Responding to the more famous of the two incidents Raskin seems to have been addressing here—the June 1st clearing of protesters in Lafayette Square, which closely preceded President Trump’s walking across the square to visit St. John’s—Barr made clear that he had said no such thing, and reiterated his earlier testimony that Lafayette Square was cleared as part of a preexisting, precautionary plan to extend the White House security barrier out one street further.
After a brief exchange it became apparent that Raskin was operating from some vague and muddled memory of Barr’s reference (made a mere two hours earlier) to the fire set inside St. John’s by the ubiquitous mostly peaceful protestors, the night prior to the Lafayette Square incident: had the government not taken action, as Barr suggested, the historic church may not be standing today. Already committed to the bit and unwilling to let the facts get in the way, Raskin pressed on: “Okay, are you aware that the rector of the church, that the Episcopal ‘archbishop’ of Washington and the presiding ‘bishop’ of the Episcopal church nationally, along with the Catholic bishop of the Archdiocese of Washington all denounced this police assault on the civil rights and civil liberties of the people?”
The attorney general answered the non-question with a question of his own: “Did they do that before or after the fire was put out?”

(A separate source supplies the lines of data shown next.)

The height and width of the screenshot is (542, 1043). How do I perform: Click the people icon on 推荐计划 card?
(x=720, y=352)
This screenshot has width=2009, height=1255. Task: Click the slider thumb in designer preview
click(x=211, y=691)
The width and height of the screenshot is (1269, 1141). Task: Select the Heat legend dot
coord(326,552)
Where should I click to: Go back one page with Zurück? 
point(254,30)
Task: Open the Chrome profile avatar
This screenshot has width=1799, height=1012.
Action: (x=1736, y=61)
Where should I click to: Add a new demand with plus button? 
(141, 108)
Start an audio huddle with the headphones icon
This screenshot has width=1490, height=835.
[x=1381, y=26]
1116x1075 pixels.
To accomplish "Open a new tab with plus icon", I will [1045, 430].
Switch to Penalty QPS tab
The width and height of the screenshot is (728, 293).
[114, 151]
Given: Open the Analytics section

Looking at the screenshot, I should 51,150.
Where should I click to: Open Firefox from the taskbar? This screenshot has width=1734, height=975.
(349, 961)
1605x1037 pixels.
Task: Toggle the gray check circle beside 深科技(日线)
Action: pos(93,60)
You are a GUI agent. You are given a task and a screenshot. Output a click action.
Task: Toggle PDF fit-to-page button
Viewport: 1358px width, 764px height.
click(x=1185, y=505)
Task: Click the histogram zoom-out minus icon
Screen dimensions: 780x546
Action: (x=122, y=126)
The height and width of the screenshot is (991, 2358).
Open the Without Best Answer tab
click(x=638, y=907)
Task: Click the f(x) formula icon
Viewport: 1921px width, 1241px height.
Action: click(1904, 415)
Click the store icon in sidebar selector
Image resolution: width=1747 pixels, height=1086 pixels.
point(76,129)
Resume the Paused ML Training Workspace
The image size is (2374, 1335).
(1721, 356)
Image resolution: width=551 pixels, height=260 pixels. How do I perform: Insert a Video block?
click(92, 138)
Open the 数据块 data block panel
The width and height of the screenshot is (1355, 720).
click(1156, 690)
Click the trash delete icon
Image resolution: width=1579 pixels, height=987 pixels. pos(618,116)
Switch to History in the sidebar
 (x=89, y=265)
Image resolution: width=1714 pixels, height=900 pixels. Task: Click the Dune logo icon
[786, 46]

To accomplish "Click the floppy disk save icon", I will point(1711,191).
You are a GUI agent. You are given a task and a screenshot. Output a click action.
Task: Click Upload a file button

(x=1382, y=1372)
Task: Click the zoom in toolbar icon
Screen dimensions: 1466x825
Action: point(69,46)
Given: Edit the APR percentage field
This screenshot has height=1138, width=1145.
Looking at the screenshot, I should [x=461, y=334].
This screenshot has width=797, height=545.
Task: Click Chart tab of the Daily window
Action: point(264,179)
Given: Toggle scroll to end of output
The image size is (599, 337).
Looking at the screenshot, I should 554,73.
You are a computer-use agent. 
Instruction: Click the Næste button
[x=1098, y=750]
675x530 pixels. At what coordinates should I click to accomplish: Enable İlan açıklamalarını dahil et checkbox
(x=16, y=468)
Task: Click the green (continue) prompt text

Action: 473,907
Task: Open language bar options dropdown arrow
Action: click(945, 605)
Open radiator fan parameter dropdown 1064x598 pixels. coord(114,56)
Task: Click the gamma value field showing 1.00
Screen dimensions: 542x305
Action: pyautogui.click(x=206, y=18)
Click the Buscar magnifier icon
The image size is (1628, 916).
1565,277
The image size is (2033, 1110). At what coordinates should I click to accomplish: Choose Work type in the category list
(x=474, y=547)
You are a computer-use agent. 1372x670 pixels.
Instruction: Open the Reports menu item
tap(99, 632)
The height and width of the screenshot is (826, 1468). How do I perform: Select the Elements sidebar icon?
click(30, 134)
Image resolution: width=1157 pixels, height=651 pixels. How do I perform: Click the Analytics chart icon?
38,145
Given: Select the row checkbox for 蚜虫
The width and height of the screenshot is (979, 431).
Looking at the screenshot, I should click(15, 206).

Religion had been a recurring theme throughout the hearing—Democratic members of the committee were horrified that Barr had criticized some states’ stay-at-home orders for inordinate harshness against religious gatherings, and took him to task for sending advisory letters to the governors of the states in question. Bill Barr, they feared, was a bit too worried about religion. It’s a criticism that has popped up again and again since Barr returned to the post of attorney general last year, as in the now-infamous New Yorker profile panicking over Barr’s association with such nefarious institutions as the Catholic Information Center, a journal called The Catholic Lawyer, the Knights of Columbus, and the New York Archdiocese’s Inner-City Scholarship Fund. As late as last week, the nominally Catholic NCR was publishing frightened considerations that the attorney general might just be a little too Catholic.
But Barr’s answers in Tuesday’s hearing seemed almost entirely concerned with government and religion leaving each other alone. His church-shutdown concerns, he insisted, were entirely about neutrality, about religious institutions being treated equally to secular ones—and anyone observing in good faith would be hard-pressed to disagree. An executive order that allows daily trips to Walmart but not to Mass does, in fact, raise concerns pertinent to the attorney general of the United States.
Here, though, the attorney general did actually hint at a Church-state relationship: one in which the state “secures and defends”—to use Rep. Raskin’s bizarrely accusatory words—the Church, provides it with the space in which to freely operate, safe from fires and riots and (in a system with checks and balances like ours) even from the government itself. Barr is right that the Church would not be standing today without the actions of the government—not just on May 31st, but over 200 years.
The Church, of course, does not always recognize this service, much to Rep. Raskin’s rhetorical benefit: “All I know is that they denounced what you did,” the congressman charged, “and if you read what the ‘archbishop,’ the Episcopal ‘archbishop’ of Washington wrote, [she] said that using police force to clear non-violent protestors without notice in order to conduct this grotesque photo opportunity was antithetical to the principles of Christianity.”
We’re not meant to seriously believe that Jamie Raskin—a member of the House Pro-Choice Caucus and founder of the House Freethought Caucus who has never been or claimed to be a Christian—has any genuine commitment to “the principles of Christianity.” It’s cheap rhetoric—nothing more, nothing less. But Mariann Budde’s (the Episcopal “archbishop” referenced) attack on government service—supposedly on the basis of Christian principles—is harder to reason out. An explanation may lie in the answer to Mr. Barr’s question: she didn’t even arrive on the scene until long, long after the fire had been put out.